[Entries for locating words and elements]

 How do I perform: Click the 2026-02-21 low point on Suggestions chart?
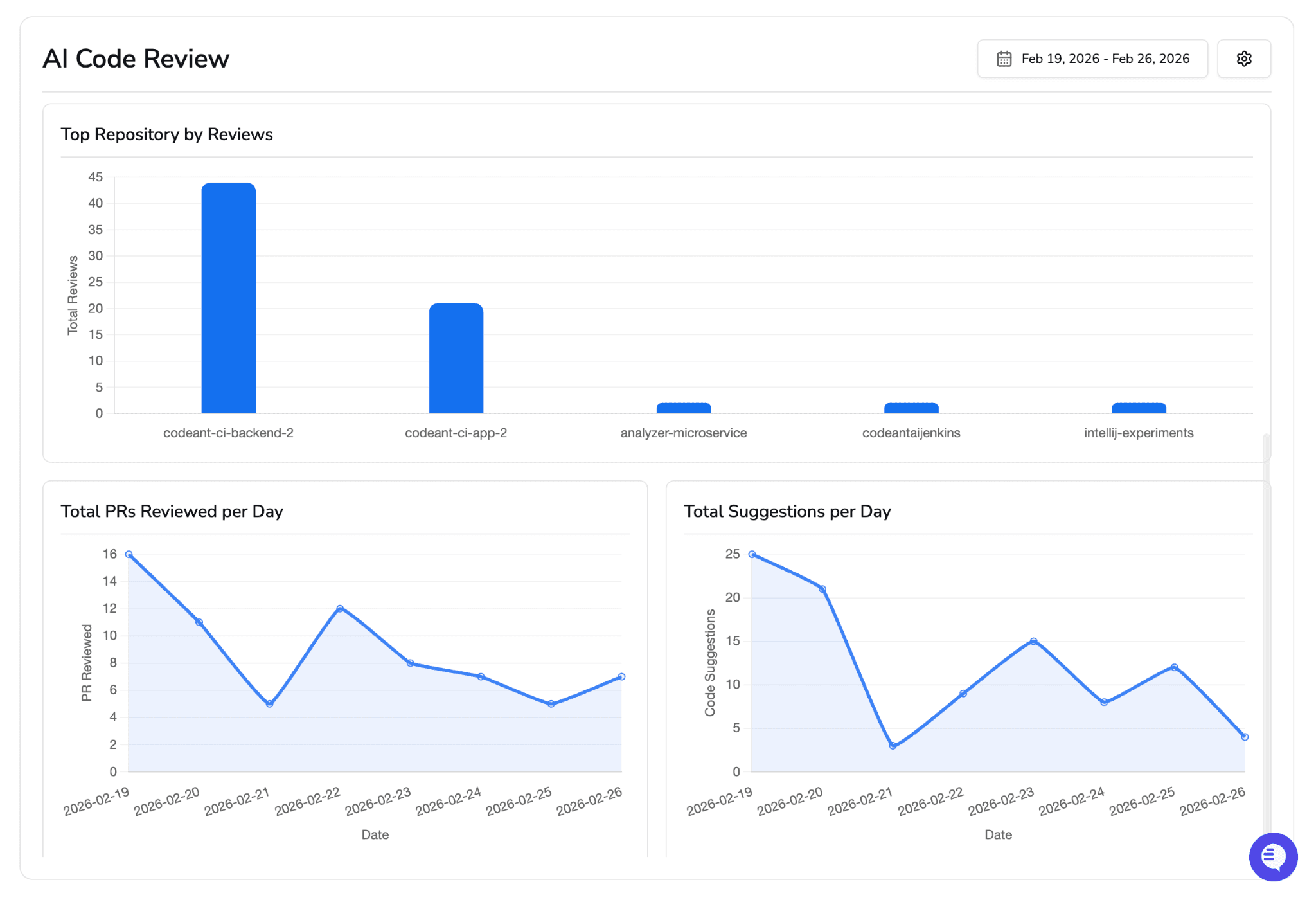(x=893, y=746)
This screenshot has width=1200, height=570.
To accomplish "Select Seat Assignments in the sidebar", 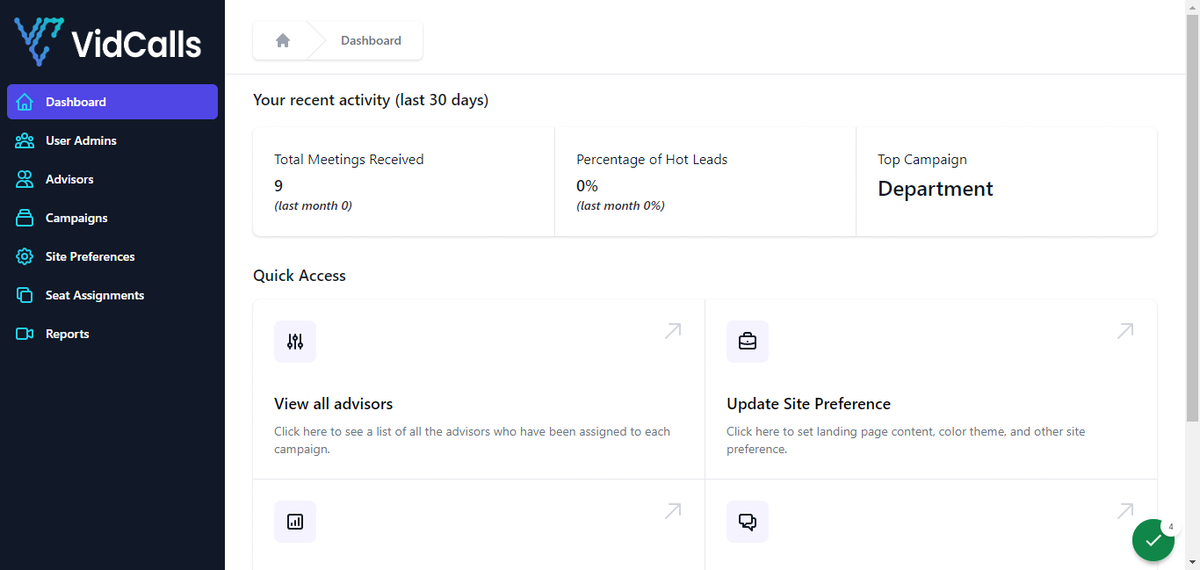I will point(112,296).
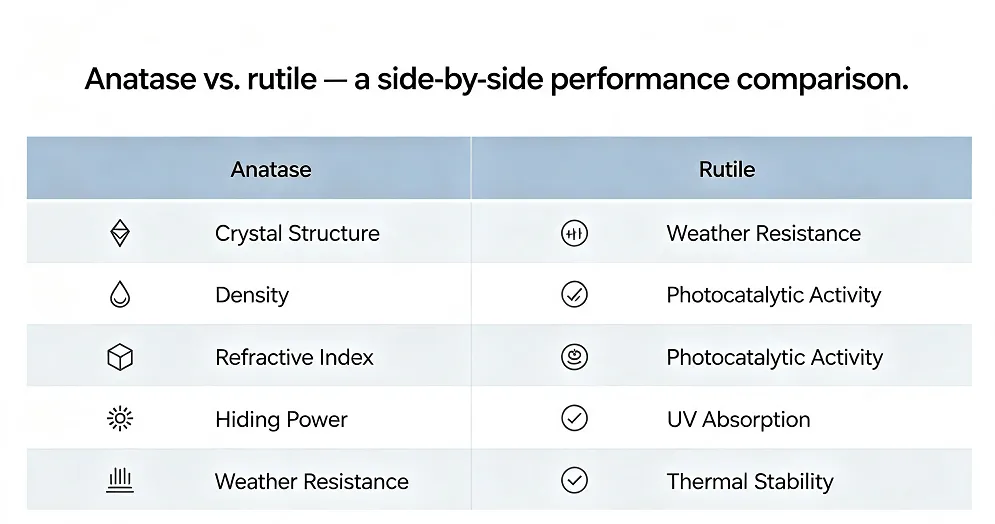Click the Density label

252,295
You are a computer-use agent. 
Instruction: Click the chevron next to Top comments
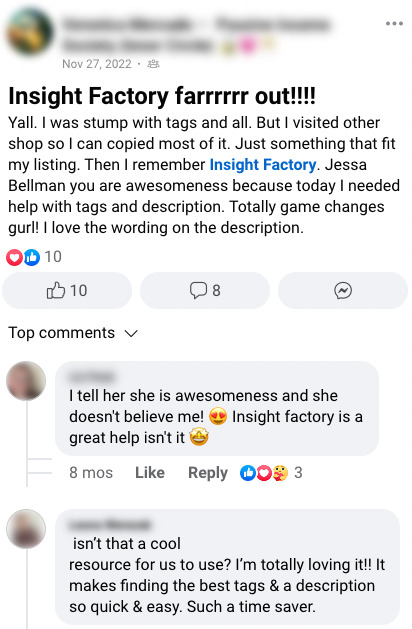[x=131, y=333]
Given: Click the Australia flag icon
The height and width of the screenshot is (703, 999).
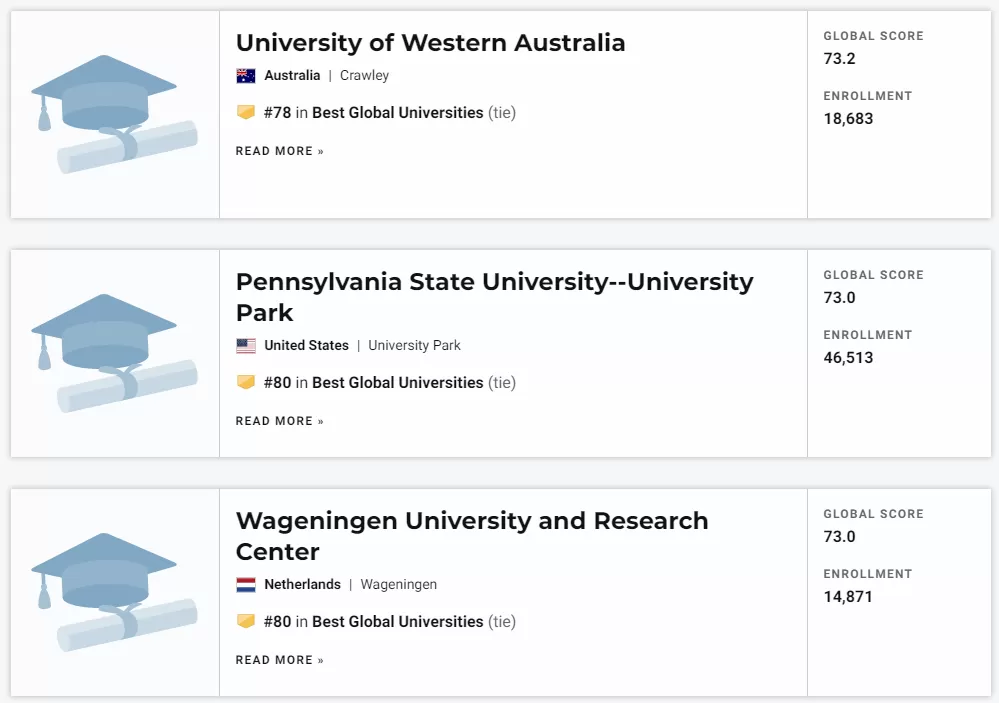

● SET TASK: Update the rows beginning at the line that has "You are a computer-use agent." and stopping at the end of the rows, replacing "chevron" with "arrow" and leaving everything else unchanged. Give only those lines, without the pictures.

● WORKED SOLUTION:
You are a computer-use agent. 
Instruction: Click the arrow next to Top comments
[x=131, y=333]
Given: Click the Australia flag icon
The height and width of the screenshot is (703, 999).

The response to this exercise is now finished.